25. Running 500–1000 solutions typically produces at least one good solution, but is time consuming. While running a few solutions should be enough for testing if parameter ranges are acceptable, we recommend running at least 500 solutions prior to interpretation of results.

26. When overlaying multiple phenotypes in the graph, you can change the color of each curve manually by clicking on the appropriate Overlay button and selecting the color of your choice. Uncheck the plot clusters box to plot the individual clustered solutions (e.g., the 500 solutions obtained), instead of sampling from the maximum-likelihood cluster ranges for parameters (default behavior).
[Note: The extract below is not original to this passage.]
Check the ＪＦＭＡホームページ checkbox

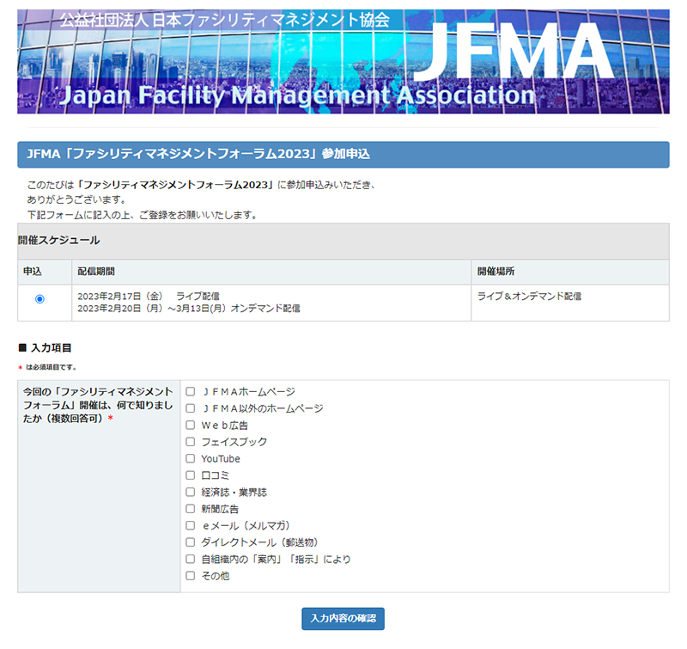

27. The time axis, cell count axis, number of generations plotted, number of samples plotted, and the size of the graph, and whether counts are sampled or taken directly from the best-fit solutions in the cluster can be changed using the right panel. Select the fcyton model to ensure the right counts are plotted.

28. To determine which population parameters are sufficient for describing the difference between two phenotypes, FlowMax can be used to generate “chimeric” phenotypes containing parameters from both phenotypes. Check the parameters you would like to copy from the second phenotype, and hit the “Generate intermediate phenotype” button. FlowMax will create a new phenotype containing the parameters from the first phenotype with the selected parameters taken from the second phenotype. You can now plot the total cell counts to visually compare if the changes are sufficient for describing the population behavior.